**** Given records
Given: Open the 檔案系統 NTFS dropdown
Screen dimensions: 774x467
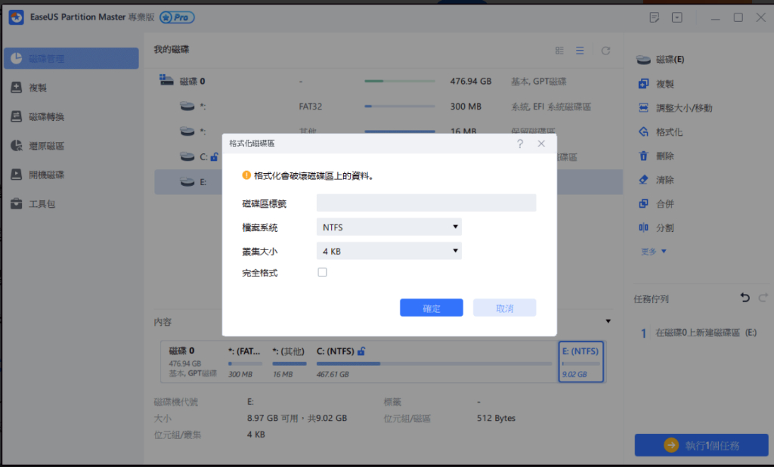Looking at the screenshot, I should (389, 227).
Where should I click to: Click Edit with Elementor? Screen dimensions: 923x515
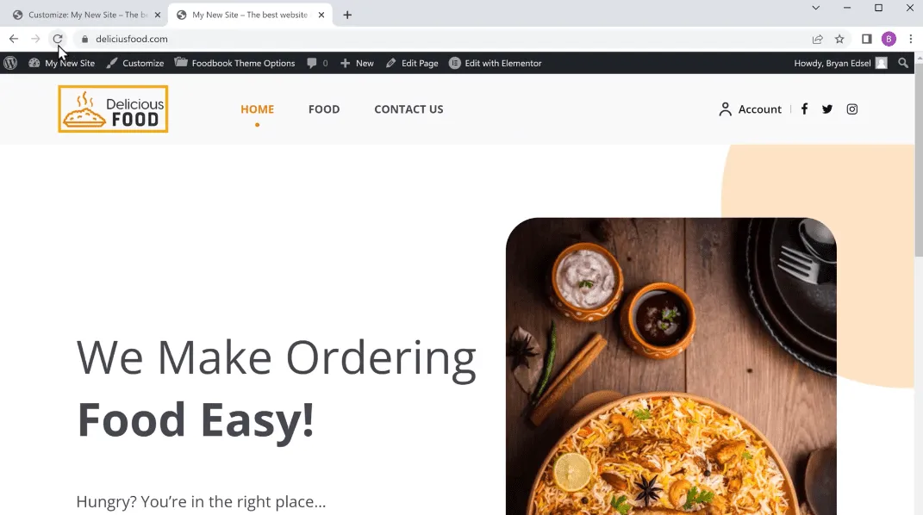pos(495,63)
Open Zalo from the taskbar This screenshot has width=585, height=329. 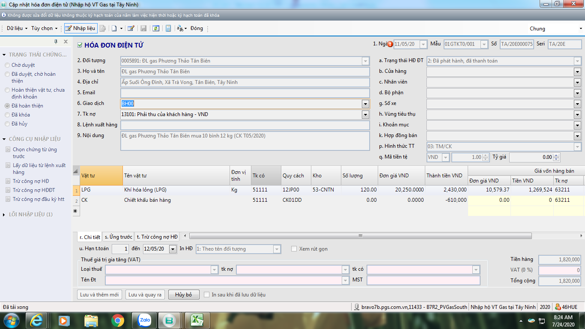145,320
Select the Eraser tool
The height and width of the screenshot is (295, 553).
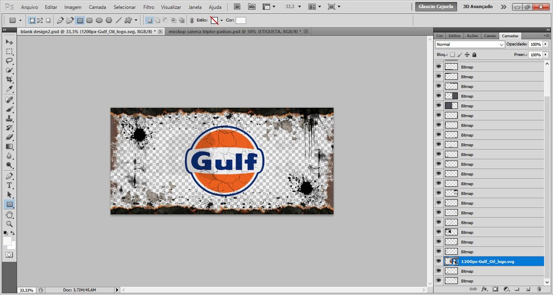9,137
********
Working from the line containing "Select the Eraser tool" to the last line of the data, retype every line exactly, both ends included, and leave out all pictures.

Select the Eraser tool
The height and width of the screenshot is (295, 553).
9,137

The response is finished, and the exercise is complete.